Though we typically tend to think of Simon of Cyrene as he who assisted our Blessed Lord, this is to miss the point.
In truth, Jesus had need of no man’s assistance on the Way of the Cross; rather, the Cyrenian was called forth not for the Lord’s sake but for ours; that we might see what it means to emerge from the outlands to walk with Christ toward the Eternal Jerusalem. In other words, our journey of faith is not so much a matter of taking up our own cross as it is making the Cross of Christ our very own.
We know that we are not the authors of our own salvation; we are by the grace of God but co-operators in His saving action – that which is made present in the Holy Sacrifice of the Mass. And so we are moved by grace to join the sacrifice of our lives to the one Sacrifice of Christ that is made present on the altar, that by His Saving Action we may be made holy and acceptable to God the Almighty Father to the glory of His name.
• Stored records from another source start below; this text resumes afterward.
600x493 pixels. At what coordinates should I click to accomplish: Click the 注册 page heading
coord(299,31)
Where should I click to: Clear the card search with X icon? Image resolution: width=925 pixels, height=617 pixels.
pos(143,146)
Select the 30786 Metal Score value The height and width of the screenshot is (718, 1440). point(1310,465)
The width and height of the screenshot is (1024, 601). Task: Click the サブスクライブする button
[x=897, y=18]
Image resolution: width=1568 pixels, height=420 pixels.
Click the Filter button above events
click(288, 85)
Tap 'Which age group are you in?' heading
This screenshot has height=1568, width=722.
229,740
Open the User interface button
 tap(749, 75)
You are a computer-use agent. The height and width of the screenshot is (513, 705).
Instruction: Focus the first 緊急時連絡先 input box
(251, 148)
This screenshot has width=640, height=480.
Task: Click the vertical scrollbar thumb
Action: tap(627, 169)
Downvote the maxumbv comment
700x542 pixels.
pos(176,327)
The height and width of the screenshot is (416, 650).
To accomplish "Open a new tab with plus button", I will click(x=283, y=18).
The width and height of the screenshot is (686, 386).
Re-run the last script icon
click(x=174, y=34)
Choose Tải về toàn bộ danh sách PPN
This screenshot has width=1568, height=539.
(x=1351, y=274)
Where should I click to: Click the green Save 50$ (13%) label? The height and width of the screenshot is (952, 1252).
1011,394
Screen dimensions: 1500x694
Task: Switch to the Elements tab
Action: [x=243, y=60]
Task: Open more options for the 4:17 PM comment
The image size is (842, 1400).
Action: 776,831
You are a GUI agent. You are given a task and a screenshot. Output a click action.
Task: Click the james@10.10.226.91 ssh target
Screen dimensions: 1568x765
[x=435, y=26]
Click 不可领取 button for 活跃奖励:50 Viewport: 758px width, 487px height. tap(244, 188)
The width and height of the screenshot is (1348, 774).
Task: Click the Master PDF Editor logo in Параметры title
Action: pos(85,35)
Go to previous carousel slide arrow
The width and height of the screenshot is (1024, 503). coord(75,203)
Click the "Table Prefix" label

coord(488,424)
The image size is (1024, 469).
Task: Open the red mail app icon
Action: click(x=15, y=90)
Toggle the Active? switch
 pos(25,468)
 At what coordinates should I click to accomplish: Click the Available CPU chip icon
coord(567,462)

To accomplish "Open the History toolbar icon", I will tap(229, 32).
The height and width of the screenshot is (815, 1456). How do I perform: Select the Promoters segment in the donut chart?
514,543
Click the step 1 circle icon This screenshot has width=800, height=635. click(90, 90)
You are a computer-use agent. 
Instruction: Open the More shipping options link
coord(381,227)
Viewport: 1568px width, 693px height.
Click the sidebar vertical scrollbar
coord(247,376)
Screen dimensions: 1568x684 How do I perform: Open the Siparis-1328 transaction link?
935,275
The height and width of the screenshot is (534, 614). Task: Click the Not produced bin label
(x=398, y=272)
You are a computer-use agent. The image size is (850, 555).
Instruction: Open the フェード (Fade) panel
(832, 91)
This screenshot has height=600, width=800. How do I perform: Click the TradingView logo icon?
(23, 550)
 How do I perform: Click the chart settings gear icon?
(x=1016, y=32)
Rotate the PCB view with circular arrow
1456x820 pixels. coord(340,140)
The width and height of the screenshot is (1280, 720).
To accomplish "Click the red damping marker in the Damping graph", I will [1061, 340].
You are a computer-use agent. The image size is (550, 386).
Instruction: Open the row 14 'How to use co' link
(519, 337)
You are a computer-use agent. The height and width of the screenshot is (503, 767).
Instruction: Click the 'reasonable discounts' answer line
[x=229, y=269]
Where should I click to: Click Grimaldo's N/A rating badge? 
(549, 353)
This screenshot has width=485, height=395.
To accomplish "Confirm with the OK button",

5. The Crucifixion of the Lord
Now there stood by the cross of Jesus, his mother and his mother’s sister, Mary of Cleophas, and Mary Magdalen. When Jesus therefore had seen his mother and the disciple standing whom he loved, he saith to his mother: Woman, behold thy son. After that, he saith to the disciple: Behold thy mother. And from that hour, the disciple took her to his own. Afterwards, Jesus knowing that all things were now accomplished, that the scripture might be fulfilled, said: I thirst. Now there was a vessel set there, full of vinegar. And they, putting a sponge full of vinegar about hyssop, put it to his mouth. Jesus therefore, when he had taken the vinegar, said: It is consummated. And bowing his head, he gave up the ghost. But one of the soldiers with a spear opened his side: and immediately there came out blood and water (John 19:25-30,34).
In these, the shortest of the last seven words of Christ on the Cross, one sees evidence of the Lord’s physical suffering as He hung parched upon the Tree of Life; His precious Body paradoxically approaching death.
In order to grasp at the deeper meaning of the Lord’s words we must remind ourselves that Jesus laid down His life willingly for a specific purpose; namely, to ransom the fallen children of Adam from eternal death. As such, the utterance “I thirst” can also be understood as an expression of the merciful Lord’s desire to gather His own “as a hen gathers her chickens under her wings” (cf Mt. 23:37).
With this in mind, the sacrifice of the cross made present to us in the sacred liturgy is most fully appreciated when it is viewed as the supreme act of Divine love that is ultimately ordered toward the fulfillment of the beloved other who stands in need of Redemption; namely, humankind.
When considered from this perspective, the “thirst” of which Jesus spoke is also properly understood as our thirst — an expression of sinful humankind’s longing, as compelled by grace, to attain to the eternal destiny for which he was created; namely, divine union, and this precisely what is offered by Christ to His people in the holy sacrifice of the Mass.
The Lord freely took our spiritual dryness upon Himself and carried it in His sacred humanity to the Cross that it might be quenched with the water and blood that issued forth from His pierced side. And so it is here where we stand at Holy Mass with the Blessed Virgin Mary, so that the Lord who is mystically present and operative among us may accomplish in us the work of our Redemption. Thanks be to God!